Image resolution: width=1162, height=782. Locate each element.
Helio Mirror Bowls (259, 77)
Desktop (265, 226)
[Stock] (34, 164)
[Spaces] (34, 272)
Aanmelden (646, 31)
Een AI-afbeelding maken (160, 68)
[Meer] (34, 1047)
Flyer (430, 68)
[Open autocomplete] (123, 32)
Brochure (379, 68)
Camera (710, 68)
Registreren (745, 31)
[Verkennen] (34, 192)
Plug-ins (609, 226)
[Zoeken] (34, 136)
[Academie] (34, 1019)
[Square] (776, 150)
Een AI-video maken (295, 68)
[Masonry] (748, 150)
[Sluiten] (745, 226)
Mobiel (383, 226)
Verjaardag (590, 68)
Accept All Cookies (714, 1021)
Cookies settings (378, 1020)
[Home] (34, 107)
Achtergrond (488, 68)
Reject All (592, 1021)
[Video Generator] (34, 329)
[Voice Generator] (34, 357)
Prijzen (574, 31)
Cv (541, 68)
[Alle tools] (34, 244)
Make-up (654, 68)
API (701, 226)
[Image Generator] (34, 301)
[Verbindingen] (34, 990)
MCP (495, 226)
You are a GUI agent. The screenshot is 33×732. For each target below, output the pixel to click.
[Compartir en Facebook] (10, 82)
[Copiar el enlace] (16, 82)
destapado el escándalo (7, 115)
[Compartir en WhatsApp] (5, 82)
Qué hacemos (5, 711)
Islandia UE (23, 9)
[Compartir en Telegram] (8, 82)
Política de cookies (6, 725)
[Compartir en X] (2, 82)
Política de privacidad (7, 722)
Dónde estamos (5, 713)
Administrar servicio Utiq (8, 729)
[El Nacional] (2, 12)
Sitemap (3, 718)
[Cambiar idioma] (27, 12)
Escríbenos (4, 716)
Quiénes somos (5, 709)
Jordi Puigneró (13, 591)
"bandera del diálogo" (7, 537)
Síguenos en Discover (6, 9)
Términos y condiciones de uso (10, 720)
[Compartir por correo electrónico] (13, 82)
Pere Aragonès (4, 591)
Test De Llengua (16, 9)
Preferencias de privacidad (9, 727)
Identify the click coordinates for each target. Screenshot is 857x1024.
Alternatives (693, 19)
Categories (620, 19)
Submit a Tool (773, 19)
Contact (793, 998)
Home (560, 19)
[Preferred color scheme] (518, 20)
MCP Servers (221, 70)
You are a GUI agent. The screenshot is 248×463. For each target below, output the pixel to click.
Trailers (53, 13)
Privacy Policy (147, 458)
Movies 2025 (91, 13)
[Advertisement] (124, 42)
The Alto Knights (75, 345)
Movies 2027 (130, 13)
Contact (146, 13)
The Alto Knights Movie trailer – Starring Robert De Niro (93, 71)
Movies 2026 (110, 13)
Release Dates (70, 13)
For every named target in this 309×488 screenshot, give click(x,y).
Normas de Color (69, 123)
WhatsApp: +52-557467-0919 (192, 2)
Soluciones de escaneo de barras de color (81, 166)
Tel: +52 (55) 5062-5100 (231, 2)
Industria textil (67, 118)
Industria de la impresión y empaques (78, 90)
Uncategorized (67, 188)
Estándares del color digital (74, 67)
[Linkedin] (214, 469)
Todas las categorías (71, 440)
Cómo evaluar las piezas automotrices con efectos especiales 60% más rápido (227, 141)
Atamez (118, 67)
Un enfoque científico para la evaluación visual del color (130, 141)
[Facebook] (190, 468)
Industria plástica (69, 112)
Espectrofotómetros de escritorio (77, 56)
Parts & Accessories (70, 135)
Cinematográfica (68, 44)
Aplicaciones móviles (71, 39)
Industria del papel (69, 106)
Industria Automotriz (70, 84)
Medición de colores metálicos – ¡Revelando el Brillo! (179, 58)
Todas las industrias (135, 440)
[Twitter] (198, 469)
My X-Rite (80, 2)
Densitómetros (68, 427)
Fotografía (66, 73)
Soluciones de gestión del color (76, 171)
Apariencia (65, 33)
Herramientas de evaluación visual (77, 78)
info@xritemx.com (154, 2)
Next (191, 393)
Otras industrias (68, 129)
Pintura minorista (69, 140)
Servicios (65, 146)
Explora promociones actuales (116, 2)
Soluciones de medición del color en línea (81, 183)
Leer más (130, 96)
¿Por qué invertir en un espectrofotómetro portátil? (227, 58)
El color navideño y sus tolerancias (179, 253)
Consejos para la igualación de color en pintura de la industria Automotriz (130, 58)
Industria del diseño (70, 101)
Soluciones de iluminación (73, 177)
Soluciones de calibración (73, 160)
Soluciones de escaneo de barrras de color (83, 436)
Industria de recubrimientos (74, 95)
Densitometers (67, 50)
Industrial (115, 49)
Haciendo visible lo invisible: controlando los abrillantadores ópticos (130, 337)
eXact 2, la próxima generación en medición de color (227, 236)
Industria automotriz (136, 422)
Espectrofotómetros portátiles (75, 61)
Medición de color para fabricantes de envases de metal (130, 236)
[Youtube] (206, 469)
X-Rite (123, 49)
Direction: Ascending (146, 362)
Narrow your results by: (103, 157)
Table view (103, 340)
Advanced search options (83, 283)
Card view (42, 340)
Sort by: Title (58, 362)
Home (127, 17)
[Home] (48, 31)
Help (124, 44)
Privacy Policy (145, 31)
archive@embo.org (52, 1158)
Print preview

What the exercise asks:
Reproduce every line of the material above without changing a single character.

Solved problem:
Image resolution: width=1162, height=782. Locate each element.
Helio Mirror Bowls (259, 77)
Desktop (265, 226)
[Stock] (34, 164)
[Spaces] (34, 272)
Aanmelden (646, 31)
Een AI-afbeelding maken (160, 68)
[Meer] (34, 1047)
Flyer (430, 68)
[Open autocomplete] (123, 32)
Brochure (379, 68)
Camera (710, 68)
Registreren (745, 31)
[Verkennen] (34, 192)
Plug-ins (609, 226)
[Zoeken] (34, 136)
[Academie] (34, 1019)
[Square] (776, 150)
Een AI-video maken (295, 68)
[Masonry] (748, 150)
[Sluiten] (745, 226)
Mobiel (383, 226)
Verjaardag (590, 68)
Accept All Cookies (714, 1021)
Cookies settings (378, 1020)
[Home] (34, 107)
Achtergrond (488, 68)
Reject All (592, 1021)
[Video Generator] (34, 329)
[Voice Generator] (34, 357)
Prijzen (574, 31)
Cv (541, 68)
[Alle tools] (34, 244)
Make-up (654, 68)
API (701, 226)
[Image Generator] (34, 301)
[Verbindingen] (34, 990)
MCP (495, 226)
You are a GUI agent. The screenshot is 33×732. For each target below, output the pixel to click.
[Compartir en Facebook] (10, 82)
[Copiar el enlace] (16, 82)
destapado el escándalo (7, 115)
[Compartir en WhatsApp] (5, 82)
Qué hacemos (5, 711)
Islandia UE (23, 9)
[Compartir en Telegram] (8, 82)
Política de cookies (6, 725)
[Compartir en X] (2, 82)
Política de privacidad (7, 722)
Dónde estamos (5, 713)
Administrar servicio Utiq (8, 729)
[El Nacional] (2, 12)
Sitemap (3, 718)
[Cambiar idioma] (27, 12)
Escríbenos (4, 716)
Quiénes somos (5, 709)
Jordi Puigneró (13, 591)
"bandera del diálogo" (7, 537)
Síguenos en Discover (6, 9)
Términos y condiciones de uso (10, 720)
[Compartir por correo electrónico] (13, 82)
Pere Aragonès (4, 591)
Test De Llengua (16, 9)
Preferencias de privacidad (9, 727)
Identify the click coordinates for each target. Screenshot is 857x1024.
Alternatives (693, 19)
Categories (620, 19)
Submit a Tool (773, 19)
Contact (793, 998)
Home (560, 19)
[Preferred color scheme] (518, 20)
MCP Servers (221, 70)
You are a GUI agent. The screenshot is 248×463. For each target below, output the pixel to click.
Trailers (53, 13)
Privacy Policy (147, 458)
Movies 2025 (91, 13)
[Advertisement] (124, 42)
The Alto Knights (75, 345)
Movies 2027 (130, 13)
Contact (146, 13)
The Alto Knights Movie trailer – Starring Robert De Niro (93, 71)
Movies 2026 (110, 13)
Release Dates (70, 13)
For every named target in this 309×488 screenshot, give click(x,y).
Normas de Color (69, 123)
WhatsApp: +52-557467-0919 (192, 2)
Soluciones de escaneo de barras de color (81, 166)
Tel: +52 (55) 5062-5100 (231, 2)
Industria textil (67, 118)
Industria de la impresión y empaques (78, 90)
Uncategorized (67, 188)
Estándares del color digital (74, 67)
[Linkedin] (214, 469)
Todas las categorías (71, 440)
Cómo evaluar las piezas automotrices con efectos especiales 60% más rápido (227, 141)
Atamez (118, 67)
Un enfoque científico para la evaluación visual del color (130, 141)
[Facebook] (190, 468)
Industria plástica (69, 112)
Espectrofotómetros de escritorio (77, 56)
Parts & Accessories (70, 135)
Cinematográfica (68, 44)
Aplicaciones móviles (71, 39)
Industria del papel (69, 106)
Industria Automotriz (70, 84)
Medición de colores metálicos – ¡Revelando el Brillo! (179, 58)
Todas las industrias (135, 440)
[Twitter] (198, 469)
My X-Rite (80, 2)
Densitómetros (68, 427)
Fotografía (66, 73)
Soluciones de gestión del color (76, 171)
Apariencia (65, 33)
Herramientas de evaluación visual (77, 78)
info@xritemx.com (154, 2)
Next (191, 393)
Otras industrias (68, 129)
Pintura minorista (69, 140)
Servicios (65, 146)
Explora promociones actuales (116, 2)
Soluciones de medición del color en línea (81, 183)
Leer más (130, 96)
¿Por qué invertir en un espectrofotómetro portátil? (227, 58)
El color navideño y sus tolerancias (179, 253)
Consejos para la igualación de color en pintura de la industria Automotriz (130, 58)
Industria del diseño (70, 101)
Soluciones de iluminación (73, 177)
Soluciones de calibración (73, 160)
Soluciones de escaneo de barrras de color (83, 436)
Industria de recubrimientos (74, 95)
Densitometers (67, 50)
Industrial (115, 49)
Haciendo visible lo invisible: controlando los abrillantadores ópticos (130, 337)
eXact 2, la próxima generación en medición de color (227, 236)
Industria automotriz (136, 422)
Espectrofotómetros portátiles (75, 61)
Medición de color para fabricantes de envases de metal (130, 236)
[Youtube] (206, 469)
X-Rite (123, 49)
Direction: Ascending (146, 362)
Narrow your results by: (103, 157)
Table view (103, 340)
Advanced search options (83, 283)
Card view (42, 340)
Sort by: Title (58, 362)
Home (127, 17)
[Home] (48, 31)
Help (124, 44)
Privacy Policy (145, 31)
archive@embo.org (52, 1158)
Print preview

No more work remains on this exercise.